▸ **Prompt**
Once the line with "Instruction: Click the 张三(用户) welcome text" is found in the data, output it and each following line exactly, up to and including the line with "This screenshot has width=1100, height=724.", and nothing before or after.

▸ **Information shown**
....................

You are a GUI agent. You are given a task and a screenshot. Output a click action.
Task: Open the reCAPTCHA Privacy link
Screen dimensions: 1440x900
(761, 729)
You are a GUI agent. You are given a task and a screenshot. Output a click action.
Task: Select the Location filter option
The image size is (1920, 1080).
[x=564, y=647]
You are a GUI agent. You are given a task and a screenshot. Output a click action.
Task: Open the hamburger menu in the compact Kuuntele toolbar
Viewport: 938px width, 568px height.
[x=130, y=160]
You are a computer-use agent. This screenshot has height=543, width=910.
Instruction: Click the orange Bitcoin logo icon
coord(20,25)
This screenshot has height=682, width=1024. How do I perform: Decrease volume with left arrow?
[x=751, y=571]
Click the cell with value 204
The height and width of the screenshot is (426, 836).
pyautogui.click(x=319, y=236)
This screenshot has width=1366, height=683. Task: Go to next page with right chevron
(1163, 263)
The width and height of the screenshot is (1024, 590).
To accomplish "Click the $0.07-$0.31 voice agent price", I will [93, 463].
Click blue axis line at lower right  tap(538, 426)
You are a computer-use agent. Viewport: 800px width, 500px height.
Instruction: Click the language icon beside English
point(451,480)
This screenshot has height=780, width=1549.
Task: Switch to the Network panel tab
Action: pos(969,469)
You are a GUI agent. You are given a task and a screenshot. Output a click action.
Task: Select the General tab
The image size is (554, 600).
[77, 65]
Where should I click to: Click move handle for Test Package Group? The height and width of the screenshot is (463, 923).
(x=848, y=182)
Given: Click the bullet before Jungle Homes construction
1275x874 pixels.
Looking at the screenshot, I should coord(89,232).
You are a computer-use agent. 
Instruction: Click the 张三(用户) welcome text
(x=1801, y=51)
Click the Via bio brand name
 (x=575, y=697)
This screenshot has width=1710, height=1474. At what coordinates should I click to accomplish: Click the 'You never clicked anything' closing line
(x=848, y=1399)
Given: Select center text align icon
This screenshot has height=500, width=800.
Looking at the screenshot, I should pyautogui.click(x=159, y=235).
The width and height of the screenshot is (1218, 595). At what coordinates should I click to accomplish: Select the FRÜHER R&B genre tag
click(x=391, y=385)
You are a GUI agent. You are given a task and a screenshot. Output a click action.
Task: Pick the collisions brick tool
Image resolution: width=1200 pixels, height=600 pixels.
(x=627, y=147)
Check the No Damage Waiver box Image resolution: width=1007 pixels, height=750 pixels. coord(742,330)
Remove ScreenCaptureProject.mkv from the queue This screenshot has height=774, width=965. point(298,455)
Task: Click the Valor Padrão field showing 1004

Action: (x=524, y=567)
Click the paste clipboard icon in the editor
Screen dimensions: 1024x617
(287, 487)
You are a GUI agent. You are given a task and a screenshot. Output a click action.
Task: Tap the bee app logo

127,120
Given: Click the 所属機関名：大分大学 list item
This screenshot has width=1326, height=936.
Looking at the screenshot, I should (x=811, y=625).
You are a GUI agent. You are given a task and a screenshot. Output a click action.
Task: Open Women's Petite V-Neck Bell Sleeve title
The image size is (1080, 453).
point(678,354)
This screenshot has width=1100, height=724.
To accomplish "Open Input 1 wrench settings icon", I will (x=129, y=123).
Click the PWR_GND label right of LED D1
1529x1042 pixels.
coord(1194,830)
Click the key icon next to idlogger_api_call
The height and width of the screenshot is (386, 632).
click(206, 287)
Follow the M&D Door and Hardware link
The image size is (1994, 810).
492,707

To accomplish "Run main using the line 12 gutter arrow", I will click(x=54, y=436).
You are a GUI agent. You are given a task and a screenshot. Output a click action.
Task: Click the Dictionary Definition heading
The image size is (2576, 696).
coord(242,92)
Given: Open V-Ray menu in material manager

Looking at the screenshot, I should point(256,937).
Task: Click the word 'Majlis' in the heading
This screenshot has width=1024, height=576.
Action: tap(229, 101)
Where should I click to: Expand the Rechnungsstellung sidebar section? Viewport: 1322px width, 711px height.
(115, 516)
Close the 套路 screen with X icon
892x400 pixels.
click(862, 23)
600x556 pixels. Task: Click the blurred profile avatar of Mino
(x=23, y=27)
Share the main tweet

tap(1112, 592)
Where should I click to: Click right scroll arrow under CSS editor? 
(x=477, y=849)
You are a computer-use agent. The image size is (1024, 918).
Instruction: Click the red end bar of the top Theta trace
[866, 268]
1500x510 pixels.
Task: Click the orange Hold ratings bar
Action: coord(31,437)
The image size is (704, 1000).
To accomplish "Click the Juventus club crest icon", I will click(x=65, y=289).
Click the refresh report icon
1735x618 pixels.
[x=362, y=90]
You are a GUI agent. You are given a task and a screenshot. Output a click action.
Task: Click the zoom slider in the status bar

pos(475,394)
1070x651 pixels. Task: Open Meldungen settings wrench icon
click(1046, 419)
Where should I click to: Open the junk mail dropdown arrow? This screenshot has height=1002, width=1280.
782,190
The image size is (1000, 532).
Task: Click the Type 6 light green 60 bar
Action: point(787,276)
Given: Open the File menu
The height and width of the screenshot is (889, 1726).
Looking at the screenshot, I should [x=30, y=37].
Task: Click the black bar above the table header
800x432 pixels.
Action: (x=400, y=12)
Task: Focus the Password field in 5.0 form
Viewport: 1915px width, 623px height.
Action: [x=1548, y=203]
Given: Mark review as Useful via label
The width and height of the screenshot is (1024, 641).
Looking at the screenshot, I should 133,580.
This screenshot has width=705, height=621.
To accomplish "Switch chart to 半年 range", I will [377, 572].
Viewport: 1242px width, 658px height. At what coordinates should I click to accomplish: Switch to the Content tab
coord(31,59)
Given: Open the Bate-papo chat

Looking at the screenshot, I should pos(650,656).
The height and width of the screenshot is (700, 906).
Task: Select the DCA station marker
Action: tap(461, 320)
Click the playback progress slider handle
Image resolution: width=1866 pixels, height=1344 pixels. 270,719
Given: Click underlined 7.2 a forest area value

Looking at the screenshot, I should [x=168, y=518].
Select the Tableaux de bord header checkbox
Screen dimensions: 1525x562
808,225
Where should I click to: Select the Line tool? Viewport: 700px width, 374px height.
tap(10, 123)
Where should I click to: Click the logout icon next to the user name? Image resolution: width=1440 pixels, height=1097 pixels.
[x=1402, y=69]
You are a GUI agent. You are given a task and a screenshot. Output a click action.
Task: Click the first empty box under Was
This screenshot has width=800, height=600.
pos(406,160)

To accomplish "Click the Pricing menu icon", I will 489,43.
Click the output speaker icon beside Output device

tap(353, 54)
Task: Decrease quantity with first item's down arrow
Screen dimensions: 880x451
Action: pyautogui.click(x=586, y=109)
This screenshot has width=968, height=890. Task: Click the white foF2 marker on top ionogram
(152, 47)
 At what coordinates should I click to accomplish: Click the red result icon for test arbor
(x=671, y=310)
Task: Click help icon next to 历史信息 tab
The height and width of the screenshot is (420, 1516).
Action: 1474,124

....................

▸ **Result**
Instruction: Click the 张三(用户) welcome text
(x=1801, y=51)
Click the Via bio brand name
 (x=575, y=697)
This screenshot has width=1710, height=1474. At what coordinates should I click to accomplish: Click the 'You never clicked anything' closing line
(x=848, y=1399)
Given: Select center text align icon
This screenshot has height=500, width=800.
Looking at the screenshot, I should pyautogui.click(x=159, y=235).
The width and height of the screenshot is (1218, 595). At what coordinates should I click to accomplish: Select the FRÜHER R&B genre tag
click(x=391, y=385)
You are a GUI agent. You are given a task and a screenshot. Output a click action.
Task: Pick the collisions brick tool
Image resolution: width=1200 pixels, height=600 pixels.
(x=627, y=147)
Check the No Damage Waiver box Image resolution: width=1007 pixels, height=750 pixels. coord(742,330)
Remove ScreenCaptureProject.mkv from the queue This screenshot has height=774, width=965. point(298,455)
Task: Click the Valor Padrão field showing 1004

Action: (x=524, y=567)
Click the paste clipboard icon in the editor
Screen dimensions: 1024x617
(287, 487)
You are a GUI agent. You are given a task and a screenshot. Output a click action.
Task: Tap the bee app logo

127,120
Given: Click the 所属機関名：大分大学 list item
This screenshot has width=1326, height=936.
Looking at the screenshot, I should (x=811, y=625).
You are a GUI agent. You are given a task and a screenshot. Output a click action.
Task: Open Women's Petite V-Neck Bell Sleeve title
The image size is (1080, 453).
point(678,354)
This screenshot has width=1100, height=724.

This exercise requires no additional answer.